■ JOB
Pick up the TriMas registration statement excerpt below after its last sentence and continue it.

+++ DOCUMENT +++

INFORMATION REQUIRED IN THE SECTION 10(a) PROSPECTUS

Item 1.                              Plan Information.*

Item 2.                              Registrant Information and Employee Plan Annual Information.*

*                                         Information required by Part I to be contained in the Section 10(a) prospectus is omitted from this Registration Statement in accordance with Rule 428 under the Securities Act and the Note to Part I of Form S-8.

PART II.

INFORMATION REQUIRED IN THE REGISTRATION STATEMENT

Item 3.                              Incorporation of Documents by Reference.

The following documents have been filed by TriMas Corporation (the “Company”) with the Securities and Exchange Commission (the “Commission”) and are hereby incorporated by reference in this Registration Statement:

(a)           The Company’s Prospectus filed pursuant to Rule 424(b)(4) under the Securities Act on May 21, 2007, relating to the Company’s Registration Statement on Form S-1 (Registration No. 333-136263).

(b)           The Company’s Quarterly Report on Form 10-Q for the quarter ended June 30, 2007, filed with the Commission on August 3, 2007.

(c)           The description of the Company’s Common Shares contained in the Company’s Registration Statement on Form S-1, as amended (Registration No. 333-136263).

All documents subsequently filed by the Company pursuant to Sections 13(a), 13(c), 14 and 15(d) of the Securities Exchange Act of 1934, as amended (the “Exchange Act”), prior to the filing of a post-effective amendment which indicates that all securities offered hereby have been sold or which deregisters all securities then remaining unsold, shall be deemed to be incorporated by reference herein and to be a part hereof from the date of the filing of such documents.  Any statement contained in a document incorporated or deemed to be incorporated by reference herein shall be deemed to be modified or superseded for purposes of this Registration Statement to the extent that a statement contained herein or in any other subsequently filed document which also is or is deemed to be incorporated by reference herein modifies or supersedes such statement.  Any such statement so modified or superseded shall not be deemed, except as so modified or superseded, to constitute a part of this Registration Statement.

+++ SUPPLIED INFORMATION +++

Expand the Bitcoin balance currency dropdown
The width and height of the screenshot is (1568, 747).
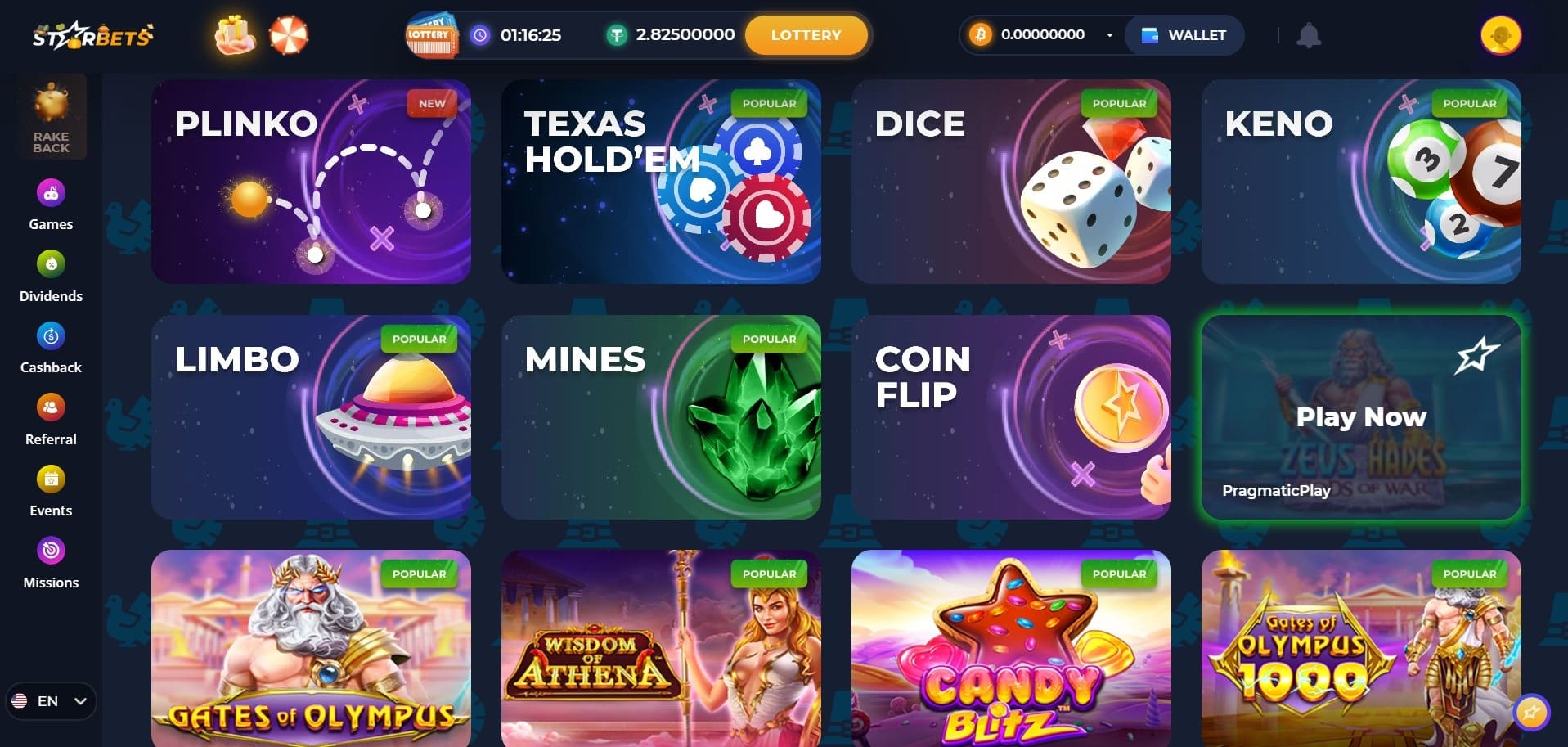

+++

■ WRITTEN RESPONSE
Item 4.                              Description of Securities.

Not applicable.

Item 5.                              Interests of Named Experts and Counsel.

Not applicable.

Item 6.                              Indemnification of Directors and Officers.

The Company is a Delaware corporation.  Section 145 of the General Corporation Law of Delaware as the same exists or may hereafter be amended, inter alia, provides that a Delaware corporation may indemnify any person who was, or is a party or is threatened to be made a party to any threatened, pending or completed action, suit or

 




proceeding, whether civil, criminal, administrative or investigative (other than an action by or in the right of such corporation), by reason of the fact that the person is or was a director, officer, employee or agent of the corporation, or is or was serving at the request of the corporation as a director, officer, employee or agent of another corporation, partnership, joint venture, trust or other enterprise.  The indemnity may include expenses (including attorney’s fees), judgments, fines and amounts paid in settlement actually and reasonably incurred by the person in connection with such action, suit or proceeding, if the person acted in good faith and in a manner the person reasonably believed to be in or not opposed to the corporation’s best interests and, with respect to any criminal action or proceeding, had no reasonable cause to believe that the person’s conduct was unlawful.

A Delaware corporation may indemnify any person who was or is a party or is threatened to be made a party to any threatened, pending or completed action or suit by or in the right of the corporation to procure a judgment in its favor by reason of the fact that the person is or was a director, officer, employee or agent of the corporation, or is or was serving at the request of the corporation as a director, officer, employee or agent of another corporation, partnership, joint venture, trust or other enterprise. The indemnity may include expenses (including attorneys’ fees) actually and reasonably incurred by the person in connection with the defense or settlement of such action or suit if the person acted in good faith and in a manner the person reasonably believed to be in or not opposed to the corporation’s best interests, except that no indemnification is permitted without judicial approval if the officer, director, employee or agent is adjudged to be liable to the corporation.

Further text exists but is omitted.